5/03/2016

23 Stycznia 2016 czyli 24K w Polsce.

Post dodaję dość późno, ale wcześniej nie miałam niestety na to czasu. Miłego czytania :)

Z przyjazdem 24K do Polski, nie wiązało się zbyt wiele emocji, sama nie wiem dlaczego. Może po prostu już przywykłam do tego, że kpop jest w Polsce a koncerty odbywają się coraz częściej.
Dość wcześnie byłam w miejscu gdzie miał odbyć się koncert. Oczywiście wielkie spotkania ze znajomymi z innych miast, których tak dawno nie widziałam, nowe znajomości... Wszystko to jest częścią koncertów które odbywają się w Polsce. Będąc w Czechach, nie widziałam takiego zjednoczenia między fanami jak w Polsce podczas koncertów. Oczywiście słuchanie ulubionych wykonawców, wielka impreza w kolejce. Rozdawanie numerków zaczęło się z lekkim opóźnieniem, ale jakoś nikogo przez to nie winię. Wiem, że adminki 24K Poland, zrobiły wszystko, żeby koncert przebiegł sprawnie i żeby wszyscy byli zadowoleni, jednak nie można wszystkich zadowolić. Wiadomo, na każdym koncercie zdarzy się ktoś kto będzie marudził, że wszystko jest nie tak. Jak jesteście tacy mądrzy, to spróbujcie sobie zorganizować koncert, przygotowujcie banery, torty, zbierzcie pieniądze, kupcie opaski na rękę. To wszystko jest bardzo pracochłonne. Po numerkowaniu, poszłam ze znajomymi usiąść gdzieś i w spokoju poczekać na koncert. Nie było sensu żebym wracała do domu. Na kilka minut przed wpuszczaniem do sali koncertowej, stałam już pod budynkiem ze znajomymi. Członkowie 24K wychodzili na balkon, machali nam, krzyczeli do nas. Oczywiście my też krzyczeliśmy, co nagrywał manager zespołu i nie tylko. Chłopcy praktycznie na bieżąco wrzucali filmiki z polski na swoje instagramy.
Na koncercie bawiłam się świetnie jak zawsze. Mimo mniejszej ilości osób niż na Block B czy Boyfriend, bawiłam się naprawdę cudownie. Dziękuję całej grupie +Social, za barierki na koncercie, oddzielające grupy biletowe od siebie. Od zawsze twierdziłam, że barierki to dobry pomysł. Nikt się na nikogo nie pcha i w ogóle jest spoko, bo jest nawet sporo miejsca.
Po koncercie, miała odbyć się impreza, a że złapała mnie migrena, ja chciałam wrócić do domu. Jednak nie wróciłam tak wcześnie jak panowałam. Ze względu na to, że dowiedziałam się jakimiś szeptami między grupkami ludzi, że 24K zostają na imprezie. Byłam ciekawa, czy faktycznie zostaną, czy to tylko jakieś plotki. Okazało się, że Panowie bawili się z polską publicznością. Najpierw obserwowali nas z balkonu, następnie znów wyszli na scenie, na której zaczęli tańczyć choreografie innych zespołów.. Gdyby nie to, że całe afterparty męczył mnie ból głowy, który był nie do zniesienia, zabawa byłaby idealna. Chociaż i tak nieźle się trzymałam.
Niestety, nie udało mi się być na starym mieście, kiedy nagrywany był flashmob, ale na lotnisko pojechałam, żeby ich pożegnać. Atmosfera na lotnisku, była taka jak zawsze, kiedy żegna się ulubione zespoły. Dużo łez, smutku, ale obiecali nam że wrócą, a wtedy, będę miała bilet VIP ^^.

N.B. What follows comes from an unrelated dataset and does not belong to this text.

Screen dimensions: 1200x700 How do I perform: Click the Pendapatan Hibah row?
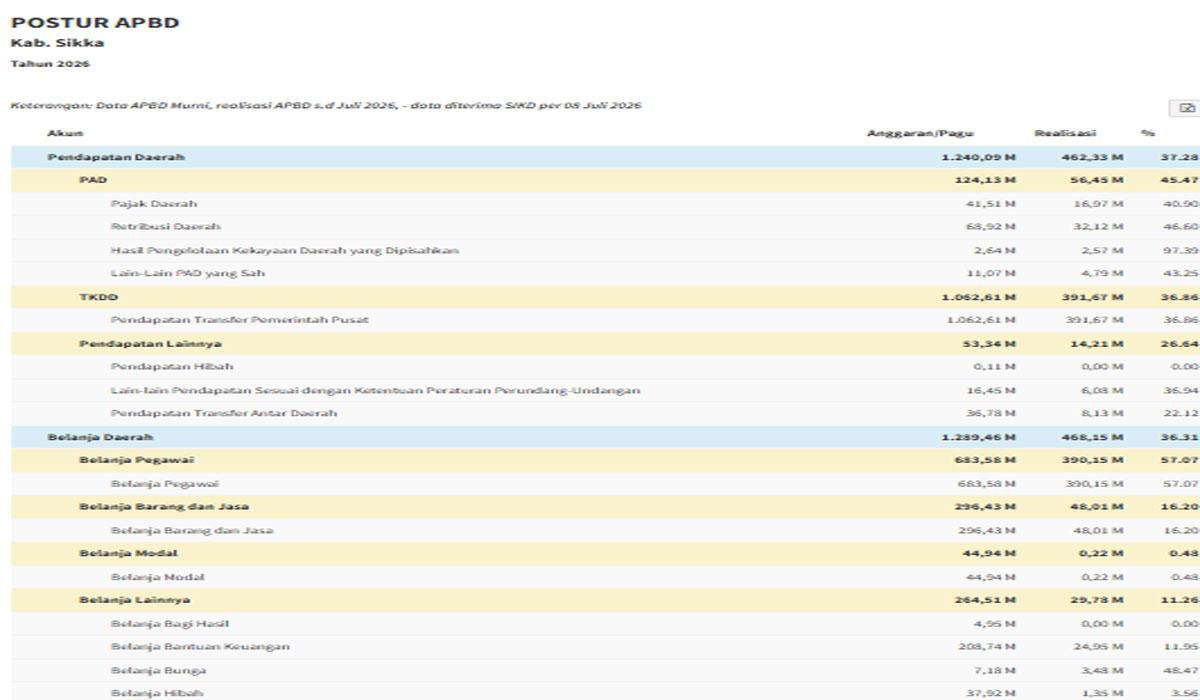(x=606, y=367)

Chciałabym podziękować zespołowy +Social za organizację tego koncertu. Wiem, że to był pierwszy koncert, jaki +Social zorganizował, więc tym bardziej brawa i ukłony w ich stronę, że było to tak dobrze zorganizowany koncert. I jeszcze raz wielkie dzięki za barierki ^^.

Drogie Adminki 24K Poland - wiem, że wiele godzin spędziłyście na tym, aby wszystko się udało i aby członkowie 24K o nas nie zapomnieli. Dziękuję wam, za waszą ciężką pracę i godziny spędzone na organizowaniu wszystkich szczegółów. Odwaliłyście kawał dobrej roboty i wiem, że dzięki waszej ciężkiej pracy, 24K o nas nie zapomną. Jesteście niesamowite. Pamiętajcie, fani, nie ważne jak dobrze koncert będzie zorganizowany, zawsze będą narzekać, nawet na pogodę, więc nie przejmujcie się negatywnymi opiniami. Dla mnie, jesteście wielkie i jeszcze raz 고맙습니다!!!!!!!!